1-(Pyridine-2-yl)-3-(3-nitrophenyl)-2-propene-1-one (p1). Mp: 180 °C; IR (νcm−1, KBr): 1674 (υC=O) and 1616 (υC=C). 1H-NMR (DMSO-d6, δ ppm): 8.83 (d, J = 4.5 Hz, 1H, H6′); 8.63 (s, 1H, H2); 8.40 (d, J = 16 Hz, 1H, Hβ); 8.31 (d, J = 7.5 Hz, 1H, H4); 8.29 (d, J = 2 Hz, 1H, H3′); 8.14 (d, J = 8 Hz, 1H, H6); 8.10 (m, 1H, H4′); 7.98 (d, J = 16 Hz, 1H, Hα); 7.77 (t, 1H, H5); 7.74 (m, 1H, H5′). MS (ESI, positive scan): m/z 277.23 [M+Na]+.

1-(Pyridine-2-yl)-3-(4-dimethylaminophenyl)-2-propene-1-one (p2). Mp: 138 °C; IR: (νcm−1, KBr): 1656 (υC=O), 1604 (υC=C). 1H-NMR (DMSO-d6, δ ppm): 8.78 (d, J = 4.5 Hz, 1H, H6); 8.08 (d, J = 8 Hz, 1H, H3′); 8.02 (d, 1H, H4′); 8.01 (d, J = 16 Hz, 1H, Hβ); 7.79 (d, J = 16 Hz, 1H, Hα); 7.67-7.66 (m, 1H, H5’); 7.65 (d, J = 9 Hz, 2H, H2 and H6); 6.77 (d, J = 9 Hz, 2H, H3 and H4); 3.02 (s, 6H, 2 × CH3). MS (ESI, positive scan): m/z 255.35 [M+H]+.
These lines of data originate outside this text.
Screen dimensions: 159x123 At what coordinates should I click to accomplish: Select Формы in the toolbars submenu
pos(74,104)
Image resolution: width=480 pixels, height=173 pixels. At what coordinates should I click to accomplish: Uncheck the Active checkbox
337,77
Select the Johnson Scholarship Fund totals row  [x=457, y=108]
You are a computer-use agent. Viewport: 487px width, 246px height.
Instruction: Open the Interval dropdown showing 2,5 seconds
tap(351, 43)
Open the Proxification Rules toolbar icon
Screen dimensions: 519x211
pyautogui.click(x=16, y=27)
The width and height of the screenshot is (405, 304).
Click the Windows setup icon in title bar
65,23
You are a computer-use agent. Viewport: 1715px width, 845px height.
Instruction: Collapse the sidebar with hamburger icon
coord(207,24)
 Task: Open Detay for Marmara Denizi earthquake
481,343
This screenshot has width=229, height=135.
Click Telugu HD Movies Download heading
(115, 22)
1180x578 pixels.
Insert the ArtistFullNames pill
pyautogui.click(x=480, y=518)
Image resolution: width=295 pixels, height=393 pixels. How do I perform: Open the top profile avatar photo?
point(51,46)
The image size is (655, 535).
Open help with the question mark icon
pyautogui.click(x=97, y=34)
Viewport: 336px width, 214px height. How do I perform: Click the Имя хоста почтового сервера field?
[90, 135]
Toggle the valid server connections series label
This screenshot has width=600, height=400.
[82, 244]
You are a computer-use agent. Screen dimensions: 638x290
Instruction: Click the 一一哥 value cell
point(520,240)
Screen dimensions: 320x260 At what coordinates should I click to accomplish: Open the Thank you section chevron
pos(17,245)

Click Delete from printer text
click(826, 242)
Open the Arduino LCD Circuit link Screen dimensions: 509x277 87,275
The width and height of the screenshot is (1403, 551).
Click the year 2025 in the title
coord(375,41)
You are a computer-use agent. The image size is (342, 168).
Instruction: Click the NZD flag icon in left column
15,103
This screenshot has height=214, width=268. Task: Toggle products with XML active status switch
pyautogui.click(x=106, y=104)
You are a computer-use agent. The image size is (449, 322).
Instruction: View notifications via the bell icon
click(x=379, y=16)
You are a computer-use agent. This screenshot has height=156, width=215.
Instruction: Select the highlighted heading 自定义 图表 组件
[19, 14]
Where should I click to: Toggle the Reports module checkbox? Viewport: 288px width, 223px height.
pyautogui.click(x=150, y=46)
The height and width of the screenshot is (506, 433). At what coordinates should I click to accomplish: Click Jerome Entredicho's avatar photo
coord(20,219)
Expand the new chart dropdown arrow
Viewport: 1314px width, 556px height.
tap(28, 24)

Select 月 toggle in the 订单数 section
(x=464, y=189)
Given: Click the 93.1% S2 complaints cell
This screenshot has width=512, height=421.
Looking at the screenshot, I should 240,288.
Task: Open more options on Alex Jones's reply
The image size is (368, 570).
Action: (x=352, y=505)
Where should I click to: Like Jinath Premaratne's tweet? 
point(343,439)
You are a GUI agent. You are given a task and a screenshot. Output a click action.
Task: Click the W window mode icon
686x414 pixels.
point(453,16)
1-(Pyridine-2-yl)-3-(3,4-dimethoxyphenyl)-2-propene-1-one (p3). Mp: 105 °C; IR (νcm−1, KBr): 1666 (υC=O); 1596 (υC=C); 1271 (υC-O-). 1H-NMR (DMSO-d6, δ ppm): 8.80 (m, 1H, H6′); 8.13 (d, J = 16 Hz; 1H, Hβ); 8.09 (d, J = 7.5 Hz, 1H, H3′); 8.04 (m, 1H, H4′); 7.82 (d, J = 16 Hz, 1H, Hα); 7.68 (m, 1H, H5′); 7.40 (d, J = 8 Hz, 1H, H2); 7.37 (d, J = 1.5 Hz, 1H, H6); 7.04 (d, J = 8 Hz, 1H, H5); 3.83 (s, 6H, 2 × -OCH3). MS (ESI, positive scan): m/z 292.34 [M+Na]+.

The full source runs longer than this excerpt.